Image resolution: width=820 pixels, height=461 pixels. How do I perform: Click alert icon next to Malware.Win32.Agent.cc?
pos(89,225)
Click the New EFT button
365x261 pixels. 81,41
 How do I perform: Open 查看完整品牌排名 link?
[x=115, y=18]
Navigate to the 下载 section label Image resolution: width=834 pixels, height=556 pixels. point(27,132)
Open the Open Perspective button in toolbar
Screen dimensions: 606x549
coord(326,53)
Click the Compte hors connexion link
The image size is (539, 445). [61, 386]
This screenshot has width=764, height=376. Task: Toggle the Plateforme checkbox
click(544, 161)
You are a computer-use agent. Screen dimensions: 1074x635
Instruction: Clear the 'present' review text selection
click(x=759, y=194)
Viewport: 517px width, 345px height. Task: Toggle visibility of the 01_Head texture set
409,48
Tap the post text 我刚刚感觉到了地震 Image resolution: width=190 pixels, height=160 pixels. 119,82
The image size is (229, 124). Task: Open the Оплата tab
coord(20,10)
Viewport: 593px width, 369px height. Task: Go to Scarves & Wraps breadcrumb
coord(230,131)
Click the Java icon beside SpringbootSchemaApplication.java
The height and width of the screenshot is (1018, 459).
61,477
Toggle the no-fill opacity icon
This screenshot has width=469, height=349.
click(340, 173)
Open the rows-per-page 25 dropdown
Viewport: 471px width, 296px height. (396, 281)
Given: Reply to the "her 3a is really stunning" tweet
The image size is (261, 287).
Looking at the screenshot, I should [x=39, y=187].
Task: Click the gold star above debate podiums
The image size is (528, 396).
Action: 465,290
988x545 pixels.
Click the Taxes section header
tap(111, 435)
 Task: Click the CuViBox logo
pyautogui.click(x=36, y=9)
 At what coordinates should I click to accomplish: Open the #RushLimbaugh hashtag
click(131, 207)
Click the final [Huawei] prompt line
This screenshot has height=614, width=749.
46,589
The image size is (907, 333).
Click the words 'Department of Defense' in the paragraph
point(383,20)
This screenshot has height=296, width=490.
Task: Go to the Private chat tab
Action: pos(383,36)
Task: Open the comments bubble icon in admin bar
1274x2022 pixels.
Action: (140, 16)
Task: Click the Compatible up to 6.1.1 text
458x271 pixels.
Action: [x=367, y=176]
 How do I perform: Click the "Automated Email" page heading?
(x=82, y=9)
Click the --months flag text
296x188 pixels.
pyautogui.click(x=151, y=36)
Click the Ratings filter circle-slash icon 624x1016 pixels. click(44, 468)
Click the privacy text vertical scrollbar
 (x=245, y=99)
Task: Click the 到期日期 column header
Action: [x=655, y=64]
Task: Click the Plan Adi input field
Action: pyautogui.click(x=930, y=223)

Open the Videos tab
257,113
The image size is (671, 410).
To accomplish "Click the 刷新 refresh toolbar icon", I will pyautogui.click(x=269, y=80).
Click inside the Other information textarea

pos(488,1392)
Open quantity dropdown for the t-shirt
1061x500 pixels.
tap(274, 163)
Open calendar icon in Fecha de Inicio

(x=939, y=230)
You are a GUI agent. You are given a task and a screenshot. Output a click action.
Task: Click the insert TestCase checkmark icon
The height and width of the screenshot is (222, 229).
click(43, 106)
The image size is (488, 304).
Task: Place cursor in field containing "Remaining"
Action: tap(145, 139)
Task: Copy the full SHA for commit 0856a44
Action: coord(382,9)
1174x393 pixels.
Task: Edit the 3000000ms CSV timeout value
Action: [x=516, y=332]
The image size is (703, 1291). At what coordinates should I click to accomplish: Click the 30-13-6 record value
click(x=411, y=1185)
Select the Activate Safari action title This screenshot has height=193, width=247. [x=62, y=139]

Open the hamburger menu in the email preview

Exercise: Going through the material above, reproduce every line exactly.

Task result:
Image resolution: width=820 pixels, height=461 pixels. How do I perform: Click alert icon next to Malware.Win32.Agent.cc?
pos(89,225)
Click the New EFT button
365x261 pixels. 81,41
 How do I perform: Open 查看完整品牌排名 link?
[x=115, y=18]
Navigate to the 下载 section label Image resolution: width=834 pixels, height=556 pixels. point(27,132)
Open the Open Perspective button in toolbar
Screen dimensions: 606x549
coord(326,53)
Click the Compte hors connexion link
The image size is (539, 445). [61, 386]
This screenshot has width=764, height=376. Task: Toggle the Plateforme checkbox
click(544, 161)
You are a computer-use agent. Screen dimensions: 1074x635
Instruction: Clear the 'present' review text selection
click(x=759, y=194)
Viewport: 517px width, 345px height. Task: Toggle visibility of the 01_Head texture set
409,48
Tap the post text 我刚刚感觉到了地震 Image resolution: width=190 pixels, height=160 pixels. 119,82
The image size is (229, 124). Task: Open the Оплата tab
coord(20,10)
Viewport: 593px width, 369px height. Task: Go to Scarves & Wraps breadcrumb
coord(230,131)
Click the Java icon beside SpringbootSchemaApplication.java
The height and width of the screenshot is (1018, 459).
61,477
Toggle the no-fill opacity icon
This screenshot has width=469, height=349.
click(340, 173)
Open the rows-per-page 25 dropdown
Viewport: 471px width, 296px height. (396, 281)
Given: Reply to the "her 3a is really stunning" tweet
The image size is (261, 287).
Looking at the screenshot, I should [x=39, y=187].
Task: Click the gold star above debate podiums
The image size is (528, 396).
Action: 465,290
988x545 pixels.
Click the Taxes section header
tap(111, 435)
 Task: Click the CuViBox logo
pyautogui.click(x=36, y=9)
 At what coordinates should I click to accomplish: Open the #RushLimbaugh hashtag
click(131, 207)
Click the final [Huawei] prompt line
This screenshot has height=614, width=749.
46,589
The image size is (907, 333).
Click the words 'Department of Defense' in the paragraph
point(383,20)
This screenshot has height=296, width=490.
Task: Go to the Private chat tab
Action: pos(383,36)
Task: Open the comments bubble icon in admin bar
1274x2022 pixels.
Action: (140, 16)
Task: Click the Compatible up to 6.1.1 text
458x271 pixels.
Action: [x=367, y=176]
 How do I perform: Click the "Automated Email" page heading?
(x=82, y=9)
Click the --months flag text
296x188 pixels.
pyautogui.click(x=151, y=36)
Click the Ratings filter circle-slash icon 624x1016 pixels. click(44, 468)
Click the privacy text vertical scrollbar
 (x=245, y=99)
Task: Click the 到期日期 column header
Action: [x=655, y=64]
Task: Click the Plan Adi input field
Action: pyautogui.click(x=930, y=223)

Open the Videos tab
257,113
The image size is (671, 410).
To accomplish "Click the 刷新 refresh toolbar icon", I will pyautogui.click(x=269, y=80).
Click inside the Other information textarea

pos(488,1392)
Open quantity dropdown for the t-shirt
1061x500 pixels.
tap(274, 163)
Open calendar icon in Fecha de Inicio

(x=939, y=230)
You are a GUI agent. You are given a task and a screenshot. Output a click action.
Task: Click the insert TestCase checkmark icon
The height and width of the screenshot is (222, 229).
click(43, 106)
The image size is (488, 304).
Task: Place cursor in field containing "Remaining"
Action: tap(145, 139)
Task: Copy the full SHA for commit 0856a44
Action: coord(382,9)
1174x393 pixels.
Task: Edit the 3000000ms CSV timeout value
Action: [x=516, y=332]
The image size is (703, 1291). At what coordinates should I click to accomplish: Click the 30-13-6 record value
click(x=411, y=1185)
Select the Activate Safari action title This screenshot has height=193, width=247. [x=62, y=139]

Open the hamburger menu in the email preview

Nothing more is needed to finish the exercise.